> **EXERCISE DIRECTIONS**
Reproduce, please, the line that holds "Image resolution: width=502" and all later lines through the end of the entries below, exactly; omit pictures.

> **EXTRACTED RECORDS**

------------------------------------

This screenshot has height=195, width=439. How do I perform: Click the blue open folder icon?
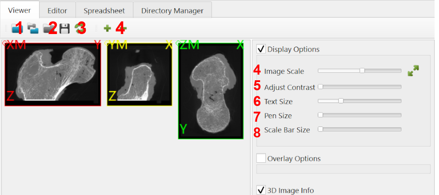(x=17, y=28)
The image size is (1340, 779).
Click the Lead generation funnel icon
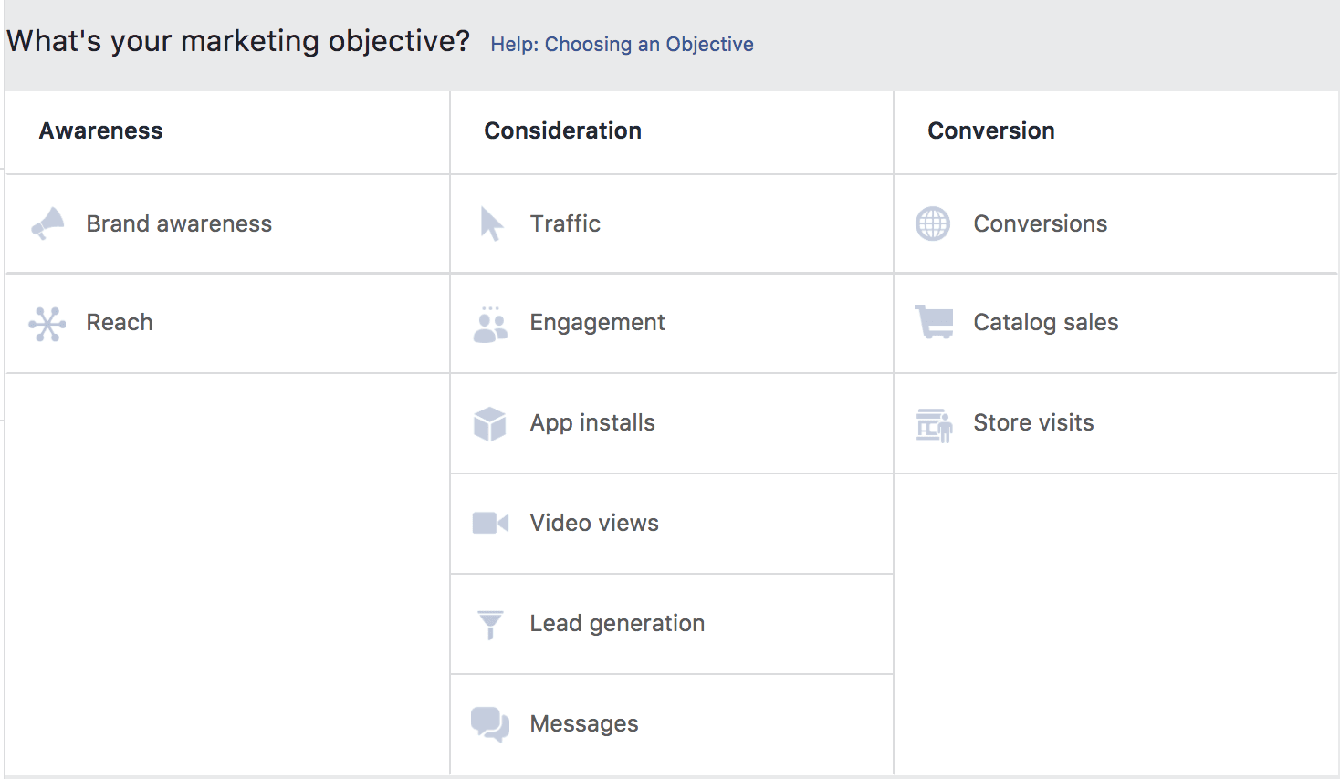tap(490, 625)
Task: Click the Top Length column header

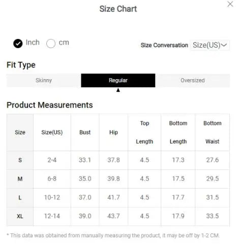Action: tap(144, 132)
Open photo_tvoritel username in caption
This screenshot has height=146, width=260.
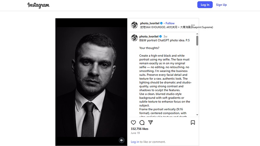[x=149, y=36]
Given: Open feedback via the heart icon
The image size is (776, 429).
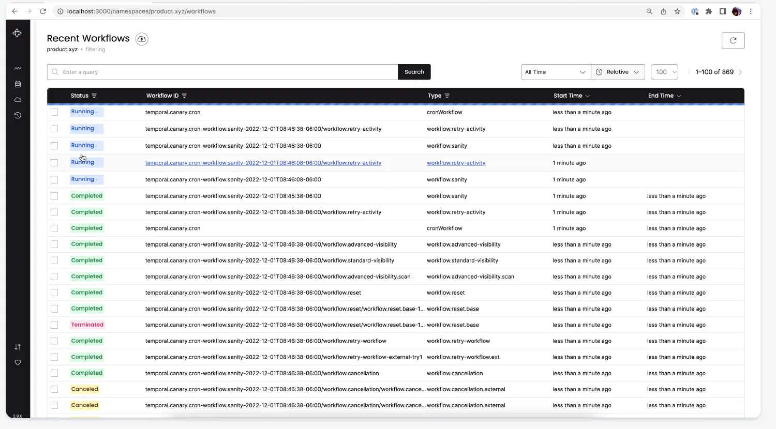Looking at the screenshot, I should (17, 362).
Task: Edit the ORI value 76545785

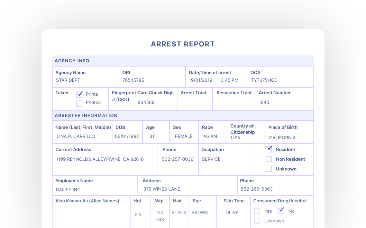Action: click(133, 80)
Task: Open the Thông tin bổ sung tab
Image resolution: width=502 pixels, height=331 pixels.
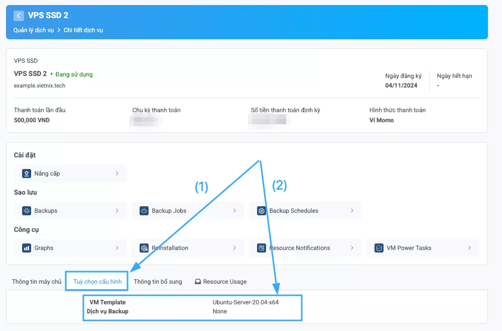Action: tap(158, 282)
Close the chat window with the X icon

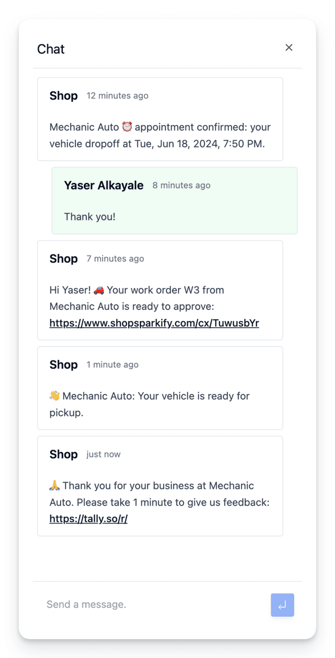click(x=289, y=47)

------------------------------------

> **RESULT**
Image resolution: width=502 pixels, height=331 pixels.
Action: tap(158, 282)
Close the chat window with the X icon

click(x=289, y=47)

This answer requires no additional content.